My husband and I have been foster parents for over three years. In that time, more than 35 children have come through our home – some for a night, some for a year. In that time, we have learned a LOT about how the system works and how to be successful as a foster parent. Here are some things you should consider if you’ve been thinking about going through the licensing process.

  1. The Practicalities. 
    You do not need a large home (or even to own your home), you don’t need to be married, you can have your own children or not. You will need a certain amount of square footage in the bedrooms you plan to use for foster kids, and you can’t be on any kind of government assistance. These kids usually come to their placements with little to nothing in the way of clothing, toys, shoes, etc.
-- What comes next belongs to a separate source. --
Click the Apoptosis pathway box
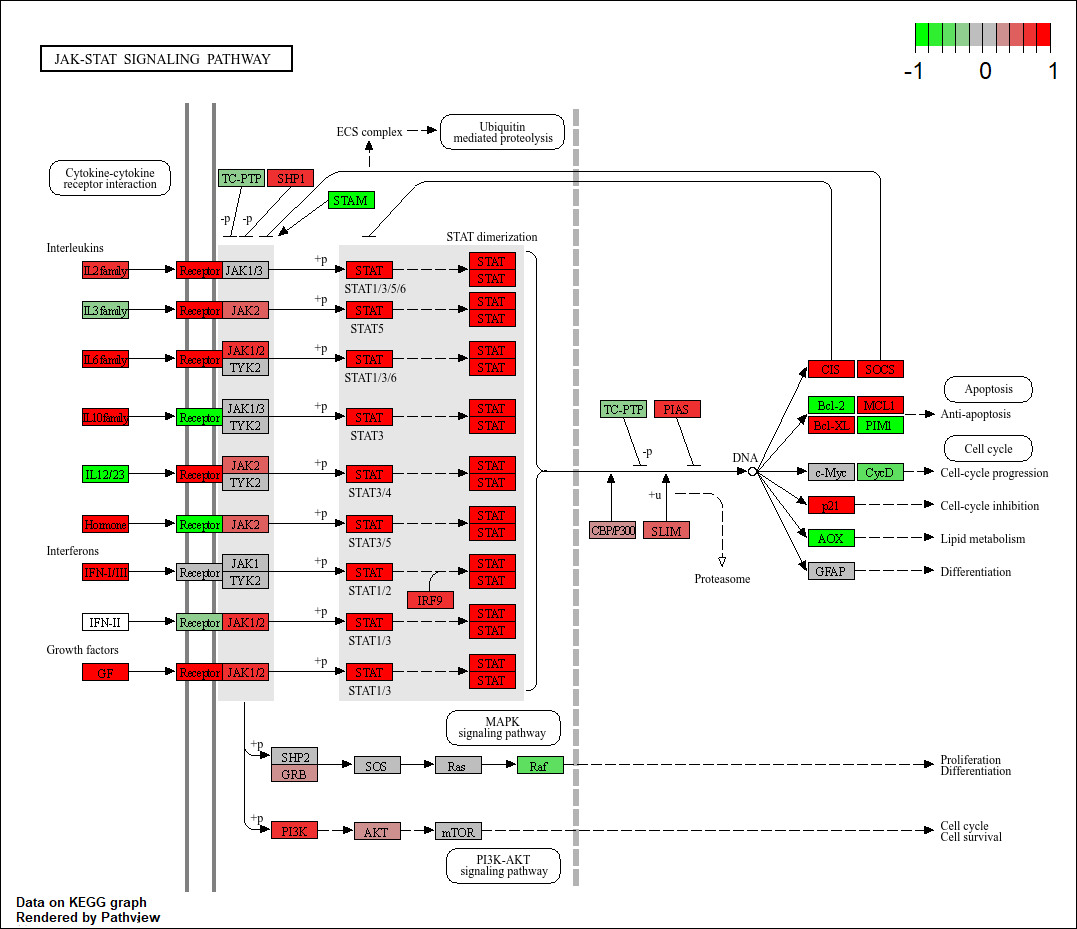 988,389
We keep bins of clothes in the basement separated by size and gender so we can quickly and easily grab at least a couple of things to wear for each child. I always have a can of formula in the cabinet and a closet with diapers in every size, just in case. 
  2. Your Personality.
    When we get a call about a potential placement, the longest notice we’ve ever had before the child shows up on our doorstep is about five hours. I’m a planner, and I don’t like change. Needless to say this was a hard transition for me at first. There is a lot of “rolling with the punches” and being flexible in foster care; I’ve always known this was an area I struggle with and have grown a lot over the last three years.
  3. Various Parenting Styles
    These kids come from hard places, through no fault of their own. They are in care for various reasons,  all related to their parents’ situation, not because of their own behavior. However, they often have certain challenges or concerns to address.  We’ve had kids who needed regular physical or occupational therapy to catch up developmentally with their peers, kids who were so full of anger over certain situations they couldn’t express themselves in any kind of healthy way, and other kids who had more typical needs. All of these kids needed love and attention, but beyond that they each had unique needs that we had to figure out and then meet.

I can’t guarantee that foster care is right for everyone, but I can guarantee that if you chose to take this tough road, you won’t regret it. Even if you are only able to help one child in one hard situation, that’s incredibly important.